- _Given passage_:

^^^^^^^^^^^^^^^^

Phillips and Kelly both also wilfully ignored a solution mooted by Helena Kennedy's Power Inquiry - that voters should have the choice, at polling time, to agree in their own name only a tax donation of say £3 a year to a party of their choice, or not, and if so not necessarily to the party for which they were voting. This would allow objectors to tax funding to withhold any tax subvention in their name (on the basis of their vote) and allow tactical voters to fund their party of true allegiance.
Kelly dismissed the requirement for an additional voting slip as 'too complex'. Compared I suppose to last May's elections in London when we went into the polling booths with three different papers, one a yard long. And managed to get them right. The real reason of course has more to do with the fears of the established parties that voters will choose not to fund them from tax, or choose to fund insurgent parties instead. Well, that's quite possible. It's called democracy.
The other problem with the Phillips and Kelly proposals is that both would throw a tsunami of cash at the central, metropolitan party Headquarters - the very bodies so alienated from constituency voters and local parties, the HQs responsible for the apparatchiks, blow-ins and family members of their own that have been so unwillingly imposed on constituencies. The schism in Labour between the Scots party and the English party is not healed, and why should it be? So why should not any tax funding be paid to local or regional parties in the first instance and leave it up to the local members to make a subvention for national initiatives to the national party?
This is the problem. For as long as tax-funding proposals are seen to favour the stale, old, central parties - the ones that voters have grown out-of - they will not be acceptable. For the stale, old, central parties to agree truly democratic tax funding proposals means risking their own existence. So no action. Groundhog Day.
The Electoral Reform Society are the latest body to give the dog a poke, with the publication today of 'Deal or No Deal - How to put an end to party funding scandals'. Except it avoids the solution. There is wide agreement that existing funding methods are corrupt and that funding caps are needed, and the ERS reinforces that. However, it neatly avoids any discussion of the details of any replacement funding system, and repeats the cardinal error of assuming that we need tax-funded parties on a scale equivalent to other Euro countries - this itself is worth a paper.
Watch this subject; the price of democratic freedom is always eternal vigilance.

^^^^^^^^^^^^^^^^

- _Dataset section_:
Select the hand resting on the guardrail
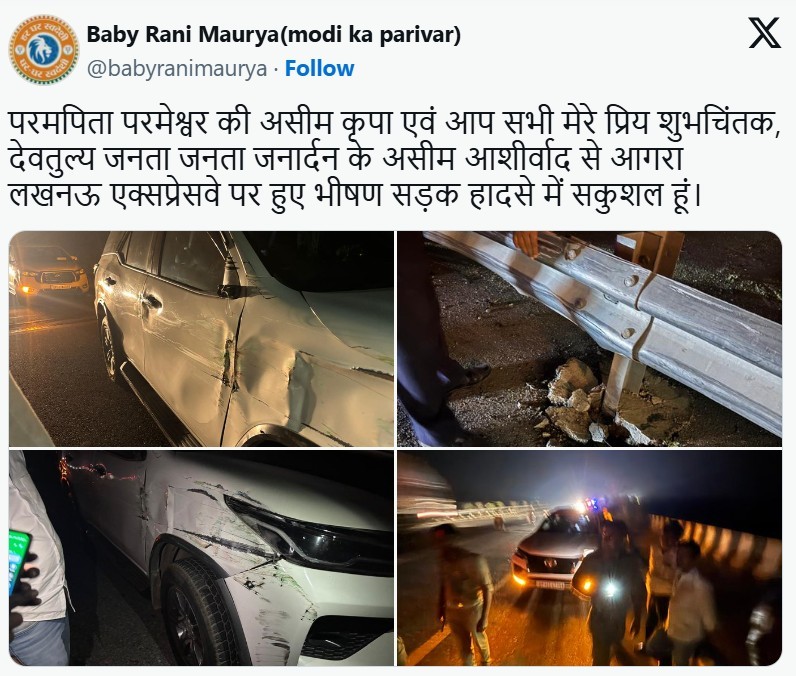This screenshot has height=676, width=796. [526, 244]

^^^^^^^^^^^^^^^^

- _What you need to do_:
- 1) In the passage on party funding, why did Kelly dismiss the requirement for an additional voting slip?
- 2) Repeat the section of the passage on party funding starting at "The Electoral Reform" and ending at "always eternal vigilance.".

- _Expected responses_:
- 1) Kelly called it "too complex."

- 2)
The Electoral Reform Society are the latest body to give the dog a poke, with the publication today of 'Deal or No Deal - How to put an end to party funding scandals'. Except it avoids the solution. There is wide agreement that existing funding methods are corrupt and that funding caps are needed, and the ERS reinforces that. However, it neatly avoids any discussion of the details of any replacement funding system, and repeats the cardinal error of assuming that we need tax-funded parties on a scale equivalent to other Euro countries - this itself is worth a paper.
Watch this subject; the price of democratic freedom is always eternal vigilance.